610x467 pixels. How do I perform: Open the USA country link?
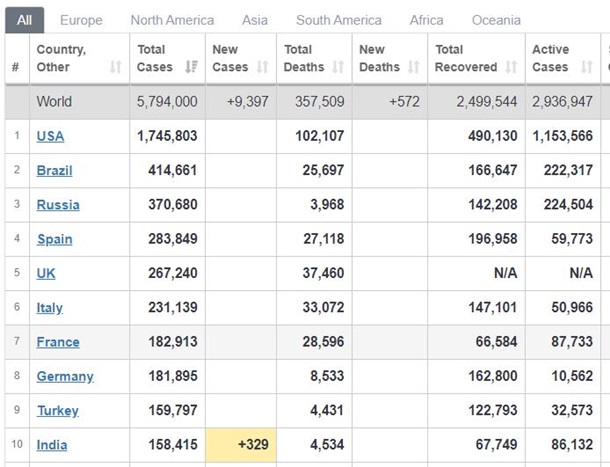click(50, 136)
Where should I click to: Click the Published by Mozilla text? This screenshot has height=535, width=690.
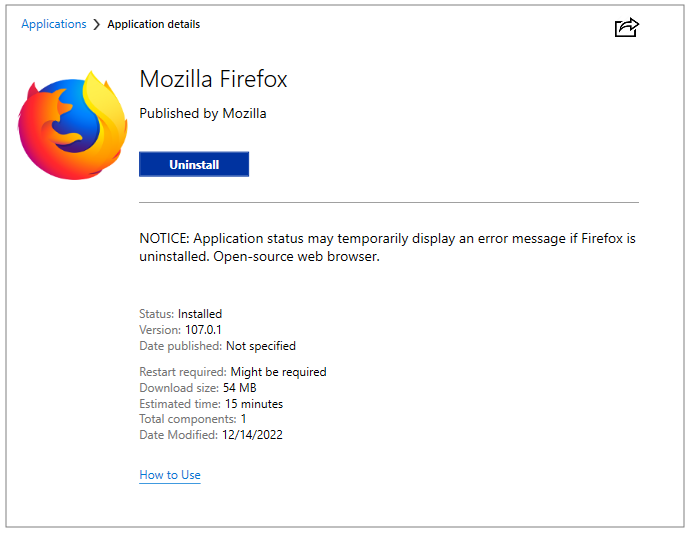click(x=203, y=113)
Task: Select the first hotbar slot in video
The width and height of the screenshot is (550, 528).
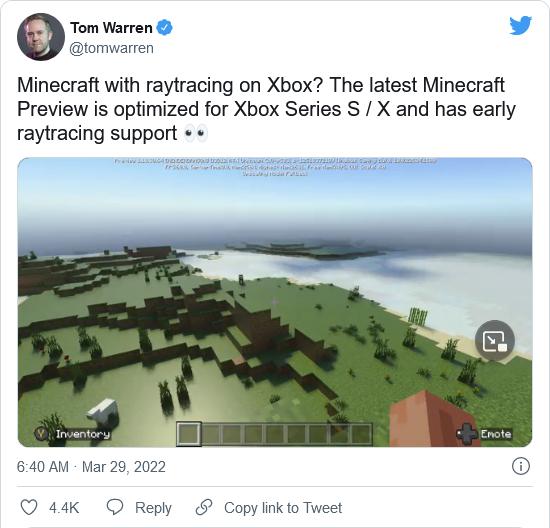Action: pyautogui.click(x=189, y=434)
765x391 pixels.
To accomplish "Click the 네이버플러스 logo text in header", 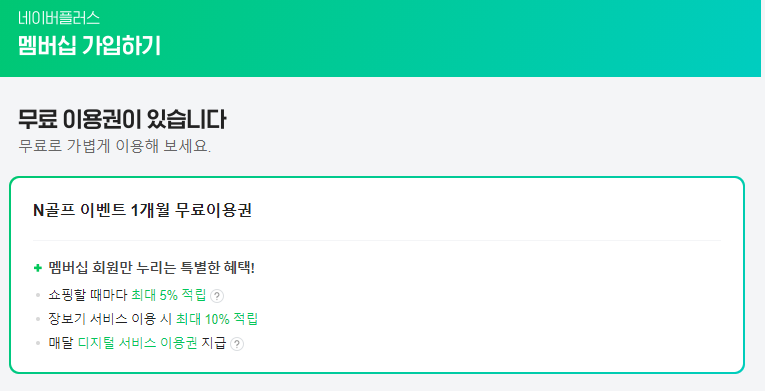I will point(59,18).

**ABOUT THIS EXERCISE**
Print exactly the first line of the entries and every line after it through the one that contains "765x391 pixels.", leaving the pictures out.

**ANSWER BELOW**
610x467 pixels. How do I perform: Open the USA country link?
click(50, 136)
Where should I click to: Click the Published by Mozilla text? This screenshot has height=535, width=690.
click(x=203, y=113)
Task: Select the first hotbar slot in video
The width and height of the screenshot is (550, 528).
Action: pyautogui.click(x=189, y=434)
765x391 pixels.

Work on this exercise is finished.